WHAT THIS TASK INVOLVES →
In the records below, find each line that holds "checkbox" and return it.

[Dataset entries]

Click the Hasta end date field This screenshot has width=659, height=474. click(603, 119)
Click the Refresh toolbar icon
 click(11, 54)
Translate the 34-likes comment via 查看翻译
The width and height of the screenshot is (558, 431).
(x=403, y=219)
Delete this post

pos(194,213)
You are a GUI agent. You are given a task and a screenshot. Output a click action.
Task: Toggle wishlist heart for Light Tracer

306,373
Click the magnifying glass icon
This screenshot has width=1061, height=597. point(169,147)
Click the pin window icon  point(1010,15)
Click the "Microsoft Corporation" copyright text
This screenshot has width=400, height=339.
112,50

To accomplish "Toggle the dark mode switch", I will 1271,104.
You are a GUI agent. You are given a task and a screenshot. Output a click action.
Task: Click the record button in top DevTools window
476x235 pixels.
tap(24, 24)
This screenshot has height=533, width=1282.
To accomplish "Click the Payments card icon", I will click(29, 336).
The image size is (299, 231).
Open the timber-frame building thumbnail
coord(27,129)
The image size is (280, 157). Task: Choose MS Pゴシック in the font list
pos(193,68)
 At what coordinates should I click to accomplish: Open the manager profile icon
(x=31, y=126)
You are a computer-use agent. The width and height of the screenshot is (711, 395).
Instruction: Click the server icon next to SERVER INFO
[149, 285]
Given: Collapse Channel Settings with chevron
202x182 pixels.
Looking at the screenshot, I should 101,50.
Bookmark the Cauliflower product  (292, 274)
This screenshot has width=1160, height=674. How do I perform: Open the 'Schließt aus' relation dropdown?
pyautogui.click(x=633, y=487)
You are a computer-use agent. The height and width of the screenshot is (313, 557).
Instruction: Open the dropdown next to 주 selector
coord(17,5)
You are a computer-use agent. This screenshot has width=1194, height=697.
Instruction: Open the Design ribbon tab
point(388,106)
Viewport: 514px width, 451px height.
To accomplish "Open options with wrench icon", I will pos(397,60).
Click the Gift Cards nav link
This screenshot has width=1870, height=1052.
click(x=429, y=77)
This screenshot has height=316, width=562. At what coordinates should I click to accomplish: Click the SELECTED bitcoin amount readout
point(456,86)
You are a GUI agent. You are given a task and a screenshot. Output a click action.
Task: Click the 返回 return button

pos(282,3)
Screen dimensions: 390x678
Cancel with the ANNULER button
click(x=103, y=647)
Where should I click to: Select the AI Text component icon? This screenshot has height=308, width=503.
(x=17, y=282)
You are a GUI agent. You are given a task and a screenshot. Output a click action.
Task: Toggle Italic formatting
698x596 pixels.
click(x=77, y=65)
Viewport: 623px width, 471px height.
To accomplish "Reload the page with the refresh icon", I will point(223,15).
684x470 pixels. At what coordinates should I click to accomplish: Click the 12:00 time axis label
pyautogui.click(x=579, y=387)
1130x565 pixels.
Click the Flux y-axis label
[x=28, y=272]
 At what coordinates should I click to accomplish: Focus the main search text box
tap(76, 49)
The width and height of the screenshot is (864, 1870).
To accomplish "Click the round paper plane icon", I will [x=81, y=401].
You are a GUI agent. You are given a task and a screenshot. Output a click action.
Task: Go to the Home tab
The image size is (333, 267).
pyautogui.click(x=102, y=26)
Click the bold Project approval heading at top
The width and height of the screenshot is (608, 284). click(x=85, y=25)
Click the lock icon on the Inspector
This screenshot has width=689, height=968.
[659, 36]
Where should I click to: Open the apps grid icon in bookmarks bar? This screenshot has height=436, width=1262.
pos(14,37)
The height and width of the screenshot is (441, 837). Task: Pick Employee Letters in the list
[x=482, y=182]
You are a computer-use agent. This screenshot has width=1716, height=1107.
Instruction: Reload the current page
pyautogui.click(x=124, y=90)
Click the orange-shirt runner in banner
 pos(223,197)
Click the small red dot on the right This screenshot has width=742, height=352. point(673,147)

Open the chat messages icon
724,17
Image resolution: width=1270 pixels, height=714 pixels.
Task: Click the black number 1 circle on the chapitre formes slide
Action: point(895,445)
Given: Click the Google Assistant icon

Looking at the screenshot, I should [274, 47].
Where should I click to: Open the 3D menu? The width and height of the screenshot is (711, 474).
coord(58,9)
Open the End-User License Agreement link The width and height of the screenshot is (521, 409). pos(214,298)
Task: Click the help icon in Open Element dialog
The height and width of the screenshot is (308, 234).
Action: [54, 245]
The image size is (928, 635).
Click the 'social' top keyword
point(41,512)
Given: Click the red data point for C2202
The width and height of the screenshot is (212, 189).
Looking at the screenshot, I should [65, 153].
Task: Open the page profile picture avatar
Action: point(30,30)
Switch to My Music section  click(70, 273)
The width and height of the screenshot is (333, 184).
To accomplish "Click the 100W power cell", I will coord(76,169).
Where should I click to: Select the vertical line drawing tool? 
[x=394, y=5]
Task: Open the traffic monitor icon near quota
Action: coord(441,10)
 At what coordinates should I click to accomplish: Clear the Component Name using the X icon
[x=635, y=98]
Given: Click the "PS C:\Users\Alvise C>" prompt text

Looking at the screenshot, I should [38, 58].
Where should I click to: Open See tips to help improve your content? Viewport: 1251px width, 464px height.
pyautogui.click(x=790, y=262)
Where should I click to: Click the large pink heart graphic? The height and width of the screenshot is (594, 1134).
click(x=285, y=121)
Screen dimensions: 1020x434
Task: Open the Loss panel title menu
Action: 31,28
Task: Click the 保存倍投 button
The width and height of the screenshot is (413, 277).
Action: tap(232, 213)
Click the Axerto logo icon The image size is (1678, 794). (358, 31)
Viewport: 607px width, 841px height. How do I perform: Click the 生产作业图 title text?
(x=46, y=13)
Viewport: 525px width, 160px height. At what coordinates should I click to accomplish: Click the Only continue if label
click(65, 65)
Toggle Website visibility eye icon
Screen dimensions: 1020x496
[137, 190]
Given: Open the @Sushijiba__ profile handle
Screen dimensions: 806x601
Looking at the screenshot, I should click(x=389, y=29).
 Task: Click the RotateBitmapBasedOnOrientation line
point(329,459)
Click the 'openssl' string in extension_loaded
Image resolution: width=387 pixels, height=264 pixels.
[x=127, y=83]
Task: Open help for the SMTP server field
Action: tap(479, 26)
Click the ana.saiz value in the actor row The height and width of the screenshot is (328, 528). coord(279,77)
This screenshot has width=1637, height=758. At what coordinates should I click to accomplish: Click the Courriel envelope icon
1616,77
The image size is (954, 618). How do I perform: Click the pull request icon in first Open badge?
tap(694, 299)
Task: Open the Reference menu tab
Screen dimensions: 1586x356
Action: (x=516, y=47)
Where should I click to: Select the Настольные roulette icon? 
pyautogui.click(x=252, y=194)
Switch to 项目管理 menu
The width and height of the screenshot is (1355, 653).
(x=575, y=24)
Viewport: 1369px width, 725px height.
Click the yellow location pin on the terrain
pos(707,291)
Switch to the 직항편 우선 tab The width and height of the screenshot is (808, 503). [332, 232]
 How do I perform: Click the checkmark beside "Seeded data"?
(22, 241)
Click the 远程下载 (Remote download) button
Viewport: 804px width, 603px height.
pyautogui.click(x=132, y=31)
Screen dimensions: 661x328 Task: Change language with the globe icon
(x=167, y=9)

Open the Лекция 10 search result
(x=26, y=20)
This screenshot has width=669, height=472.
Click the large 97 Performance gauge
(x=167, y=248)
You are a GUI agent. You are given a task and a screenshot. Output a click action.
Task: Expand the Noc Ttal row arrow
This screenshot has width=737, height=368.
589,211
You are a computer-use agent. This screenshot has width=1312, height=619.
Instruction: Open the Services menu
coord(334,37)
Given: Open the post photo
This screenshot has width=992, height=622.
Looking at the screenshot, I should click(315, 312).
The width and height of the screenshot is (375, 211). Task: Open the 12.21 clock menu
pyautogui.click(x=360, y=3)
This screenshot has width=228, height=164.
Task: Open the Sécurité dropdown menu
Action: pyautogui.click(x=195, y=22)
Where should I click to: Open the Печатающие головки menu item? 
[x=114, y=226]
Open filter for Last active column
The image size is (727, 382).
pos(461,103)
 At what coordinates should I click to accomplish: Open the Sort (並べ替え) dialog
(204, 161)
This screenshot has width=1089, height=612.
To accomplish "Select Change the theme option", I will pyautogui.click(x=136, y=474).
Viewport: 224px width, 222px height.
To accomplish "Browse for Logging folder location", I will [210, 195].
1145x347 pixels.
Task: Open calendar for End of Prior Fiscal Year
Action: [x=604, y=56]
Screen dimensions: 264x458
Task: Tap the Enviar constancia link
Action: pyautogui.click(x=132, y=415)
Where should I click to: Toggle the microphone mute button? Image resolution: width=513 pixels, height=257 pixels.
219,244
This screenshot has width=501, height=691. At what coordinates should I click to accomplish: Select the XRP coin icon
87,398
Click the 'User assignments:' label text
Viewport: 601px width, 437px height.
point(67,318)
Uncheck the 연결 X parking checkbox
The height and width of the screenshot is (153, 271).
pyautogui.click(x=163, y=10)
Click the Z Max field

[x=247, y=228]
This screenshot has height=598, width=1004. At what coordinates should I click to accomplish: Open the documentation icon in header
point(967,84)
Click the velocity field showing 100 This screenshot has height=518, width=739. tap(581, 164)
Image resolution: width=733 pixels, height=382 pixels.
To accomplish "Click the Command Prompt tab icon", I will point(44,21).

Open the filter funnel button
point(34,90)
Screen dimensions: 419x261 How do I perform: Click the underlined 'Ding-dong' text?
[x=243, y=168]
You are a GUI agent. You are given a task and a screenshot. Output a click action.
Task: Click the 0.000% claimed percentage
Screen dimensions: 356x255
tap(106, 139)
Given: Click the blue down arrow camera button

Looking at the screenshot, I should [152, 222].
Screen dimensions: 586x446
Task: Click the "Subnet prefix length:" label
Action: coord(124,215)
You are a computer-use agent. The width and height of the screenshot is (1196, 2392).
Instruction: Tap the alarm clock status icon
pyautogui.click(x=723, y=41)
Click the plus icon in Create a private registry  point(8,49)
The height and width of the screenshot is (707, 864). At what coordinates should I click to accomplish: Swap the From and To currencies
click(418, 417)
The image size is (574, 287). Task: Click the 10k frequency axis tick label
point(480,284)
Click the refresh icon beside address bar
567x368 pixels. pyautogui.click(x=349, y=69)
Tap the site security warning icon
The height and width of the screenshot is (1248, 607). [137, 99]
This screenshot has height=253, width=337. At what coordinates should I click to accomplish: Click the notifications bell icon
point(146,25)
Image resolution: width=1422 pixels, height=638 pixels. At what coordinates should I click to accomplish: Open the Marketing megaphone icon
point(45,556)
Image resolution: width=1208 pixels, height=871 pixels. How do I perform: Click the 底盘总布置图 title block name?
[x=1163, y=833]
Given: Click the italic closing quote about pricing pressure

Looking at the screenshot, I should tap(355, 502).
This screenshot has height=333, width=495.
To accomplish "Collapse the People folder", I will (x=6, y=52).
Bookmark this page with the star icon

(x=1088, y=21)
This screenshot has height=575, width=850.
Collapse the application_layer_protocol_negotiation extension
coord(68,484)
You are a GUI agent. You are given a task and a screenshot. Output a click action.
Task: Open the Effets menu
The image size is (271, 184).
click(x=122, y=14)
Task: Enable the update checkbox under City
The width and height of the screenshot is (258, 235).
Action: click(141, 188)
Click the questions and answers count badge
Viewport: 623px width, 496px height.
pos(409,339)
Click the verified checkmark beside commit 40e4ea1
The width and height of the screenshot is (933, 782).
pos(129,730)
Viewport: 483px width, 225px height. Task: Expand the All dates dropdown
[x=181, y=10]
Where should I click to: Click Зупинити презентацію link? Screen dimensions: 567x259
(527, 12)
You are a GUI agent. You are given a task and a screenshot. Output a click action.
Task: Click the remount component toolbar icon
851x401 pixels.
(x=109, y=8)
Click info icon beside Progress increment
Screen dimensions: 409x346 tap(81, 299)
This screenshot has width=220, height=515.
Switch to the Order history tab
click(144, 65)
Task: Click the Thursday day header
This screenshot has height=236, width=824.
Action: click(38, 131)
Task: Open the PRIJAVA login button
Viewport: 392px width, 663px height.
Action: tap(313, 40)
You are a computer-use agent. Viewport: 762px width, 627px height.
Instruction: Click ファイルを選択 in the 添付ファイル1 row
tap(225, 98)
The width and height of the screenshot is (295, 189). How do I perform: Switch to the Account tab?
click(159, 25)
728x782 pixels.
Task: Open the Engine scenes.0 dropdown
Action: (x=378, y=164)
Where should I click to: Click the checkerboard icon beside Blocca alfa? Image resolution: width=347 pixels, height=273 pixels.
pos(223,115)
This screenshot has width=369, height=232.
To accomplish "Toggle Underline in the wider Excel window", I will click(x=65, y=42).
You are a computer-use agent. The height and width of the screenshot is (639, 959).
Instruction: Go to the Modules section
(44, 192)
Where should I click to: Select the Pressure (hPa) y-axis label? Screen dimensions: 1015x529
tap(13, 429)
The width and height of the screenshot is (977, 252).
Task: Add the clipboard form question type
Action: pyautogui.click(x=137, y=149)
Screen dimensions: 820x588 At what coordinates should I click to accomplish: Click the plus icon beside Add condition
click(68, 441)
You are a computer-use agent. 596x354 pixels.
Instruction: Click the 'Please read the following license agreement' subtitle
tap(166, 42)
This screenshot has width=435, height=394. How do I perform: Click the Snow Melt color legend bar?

EXPECTED ANSWER →
Uncheck the 연결 X parking checkbox
Task: Enable the update checkbox under City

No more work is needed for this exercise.